Poveri leader candidati o non candidati alle elezioni per forza, per calcolo o per caso. Da qualche mese si arrovellano come il principe Amleto sul dilemma: «Mi candido o non mi candido?». O sul rebus che ha fatto il successo di Nanni Moretti su «Ecce Bombo»: «Mi si nota più se sono in lista o se non ci sono?». Ora, però, il tempo stringe e è arrivato il tempo di decidere.
Partiamo da Giorgia Meloni che continua a tenere tutti sul filo visto che è convinta che la «suspence» porti voti. Dovrebbe sciogliere la riserva entro il 28 aprile ma molti segnali suggeriscono che la premier abbia deciso di correre. L'ultimo riguarda la decisione della sorella di non candidarsi per il Parlamento di Strasburgo: due nomi uguali in lista storpiano. Ci sono due elementi che spingono per una sua candidatura: secondo diversi sondaggi la presenza della premier porterebbe un consenso non indifferente al partito. «Addirittura un 4% in più», scommette Gianfranco Rotondi. Tradotto: un certo numero di seggi che potrebbero trasformare il premier italiano in uno dei king maker dei nuovi equilibri europei post-voto. Di contro qualche Pico della Mirandola spiega che un successo della Meloni a scapito di Matteo Salvini potrebbe spingere il leader leghista a rompere. Le solite tortuosità prive di senso: nessun sano di mente sull'onda di un insuccesso elettorale provocherebbe una crisi di governo che potrebbe portare alle elezioni anticipate.

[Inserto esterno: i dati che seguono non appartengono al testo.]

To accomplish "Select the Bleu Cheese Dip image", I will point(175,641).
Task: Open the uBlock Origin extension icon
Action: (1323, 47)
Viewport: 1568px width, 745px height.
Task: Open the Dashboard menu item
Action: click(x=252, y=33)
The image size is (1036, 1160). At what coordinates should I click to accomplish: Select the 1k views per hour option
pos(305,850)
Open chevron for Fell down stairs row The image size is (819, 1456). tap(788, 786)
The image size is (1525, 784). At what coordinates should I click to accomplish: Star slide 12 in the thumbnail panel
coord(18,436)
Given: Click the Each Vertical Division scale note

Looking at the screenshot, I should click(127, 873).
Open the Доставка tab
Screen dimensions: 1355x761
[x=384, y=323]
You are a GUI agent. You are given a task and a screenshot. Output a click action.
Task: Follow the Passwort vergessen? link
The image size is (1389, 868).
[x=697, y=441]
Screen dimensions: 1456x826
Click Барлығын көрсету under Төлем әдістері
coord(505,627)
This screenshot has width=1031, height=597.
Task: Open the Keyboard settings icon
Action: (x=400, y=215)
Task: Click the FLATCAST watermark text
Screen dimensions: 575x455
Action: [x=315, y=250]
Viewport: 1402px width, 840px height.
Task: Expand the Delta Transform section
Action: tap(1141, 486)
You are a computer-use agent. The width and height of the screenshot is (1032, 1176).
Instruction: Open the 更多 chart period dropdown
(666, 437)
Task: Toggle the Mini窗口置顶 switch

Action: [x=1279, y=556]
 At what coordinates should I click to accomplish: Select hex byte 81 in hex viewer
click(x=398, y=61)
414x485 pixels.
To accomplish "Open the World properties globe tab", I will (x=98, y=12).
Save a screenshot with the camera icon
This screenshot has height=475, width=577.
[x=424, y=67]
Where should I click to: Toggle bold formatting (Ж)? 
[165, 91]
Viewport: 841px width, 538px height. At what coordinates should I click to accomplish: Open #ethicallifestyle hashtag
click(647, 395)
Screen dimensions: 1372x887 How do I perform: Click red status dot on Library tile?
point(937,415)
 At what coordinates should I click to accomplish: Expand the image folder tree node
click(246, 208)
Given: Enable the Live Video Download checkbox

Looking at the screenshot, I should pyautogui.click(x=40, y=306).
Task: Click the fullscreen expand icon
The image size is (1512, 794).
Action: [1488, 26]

Già, nelle decisioni dei leader c'è innanzitutto la valutazione se la loro presenza in lista può portare qualche voto o no. Secondo la maga dei sondaggi, Alessandra Ghisleri, ci sono dei nomi che possono avere questa funzione. «Dalle nostre rilevazioni risulta - dice - che una spinta per qualche punto o decimale possono darla la Meloni, la Schlein, Tajani e Renzi. Anche la Elly può fare guadagnare qualcosa, anche se non molto, al Pd». E siamo, appunto, alla Schlein. La questione della sua candidatura ha messo in subbuglio il suo partito. Solo che per la Schlein la candidatura è obbligata se vuole mantenere il ruolo di anti-Meloni che Giuseppe Conte le insidia. Inoltre se sul suo nome il Pd andrà meglio rispetto alle politiche la sua leadership potrebbe diventare meno traballante. Insomma, siamo al «o la va, o la spacca». Chi, invece, non ha mai avuto dubbi sull'idea di candidarsi è Antonio Tajani. Forza Italia nei sondaggi tira. La maggior parte delle rilevazioni la danno davanti alla Lega. Il suo leader ha tutto l'interesse ad intestarsi la vittoria. Inoltre Tajani è nel cuore del Ppe e potenzialmente è uno di quei nomi che possono allargare la classica maggioranza di Strasburgo (socialisti, liberali e popolari). Un motivo in più per esserci e giocare le sue carte pure a Bruxelles. Chi, invece, non ci pensa proprio è Matteo Salvini. Il momento non è semplice per lui e consiglia di mettere da parte il carattere irruento e di inabissarsi come i sommergibili. Se fosse in lista e il Carroccio andasse peggio delle previsioni diversi nella Lega potrebbero mettere in discussione la sua leadership.
E arriviamo a Renzi. Ufficialmente non ha ancora deciso. Da una parte gli piacerebbe per avere un ruolo nei giochi che decideranno la nomenklatura europea che avranno ripercussioni anche in Italia. Dall'altra c'è una valutazione squisitamente politica: se l'alleanza supererà la soglia del 4% il merito sarà di tutti; qualora non riuscisse e non fosse in lista, si può star sicuri anche se è ingiusto, che molti addosserebbero la colpa a lui. Speculare a lui è Calenda. Deciderà martedì. Ha ripetuto diverse volte che non sarà candidato. Ma il leader di Azione continua ad interrogarsi su un quesito che discende direttamente dal suo ego: mi giova o non mi giova? Certo per Azione che ha il suo nome nel simbolo l'assenza del leader potrebbe rivelarsi penalizzante.
E il non centrare l'obiettivo del 4% decreterebbe il fallimento di quest'esperienza e determinerebbe il fuggi fuggi generale. Questa è la ratio. Solo che la «ratio» (vedi il no all'alleanza con Bonino e Renzi) spesso nelle scelte di Calenda è assente.